Some records:
----

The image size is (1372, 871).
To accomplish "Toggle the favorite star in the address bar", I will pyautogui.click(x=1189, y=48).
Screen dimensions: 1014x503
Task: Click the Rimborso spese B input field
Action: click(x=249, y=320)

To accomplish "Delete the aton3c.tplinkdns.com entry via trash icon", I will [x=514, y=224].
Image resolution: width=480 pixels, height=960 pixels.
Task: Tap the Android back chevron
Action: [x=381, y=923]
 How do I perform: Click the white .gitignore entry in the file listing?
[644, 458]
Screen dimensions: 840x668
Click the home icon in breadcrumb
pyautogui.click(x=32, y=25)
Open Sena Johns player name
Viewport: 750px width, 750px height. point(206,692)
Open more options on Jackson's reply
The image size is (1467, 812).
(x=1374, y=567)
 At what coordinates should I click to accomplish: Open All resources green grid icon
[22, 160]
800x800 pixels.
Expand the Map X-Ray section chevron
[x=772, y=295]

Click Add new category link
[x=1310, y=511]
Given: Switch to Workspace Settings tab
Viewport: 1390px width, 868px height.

----

### [Directions]
Copy all of the records above word for word, without changing anything.

### [Solution]
The image size is (1372, 871).
To accomplish "Toggle the favorite star in the address bar", I will pyautogui.click(x=1189, y=48).
Screen dimensions: 1014x503
Task: Click the Rimborso spese B input field
Action: click(x=249, y=320)

To accomplish "Delete the aton3c.tplinkdns.com entry via trash icon", I will [x=514, y=224].
Image resolution: width=480 pixels, height=960 pixels.
Task: Tap the Android back chevron
Action: [x=381, y=923]
 How do I perform: Click the white .gitignore entry in the file listing?
[644, 458]
Screen dimensions: 840x668
Click the home icon in breadcrumb
pyautogui.click(x=32, y=25)
Open Sena Johns player name
Viewport: 750px width, 750px height. point(206,692)
Open more options on Jackson's reply
The image size is (1467, 812).
(x=1374, y=567)
 At what coordinates should I click to accomplish: Open All resources green grid icon
[22, 160]
800x800 pixels.
Expand the Map X-Ray section chevron
[x=772, y=295]

Click Add new category link
[x=1310, y=511]
Given: Switch to Workspace Settings tab
Viewport: 1390px width, 868px height.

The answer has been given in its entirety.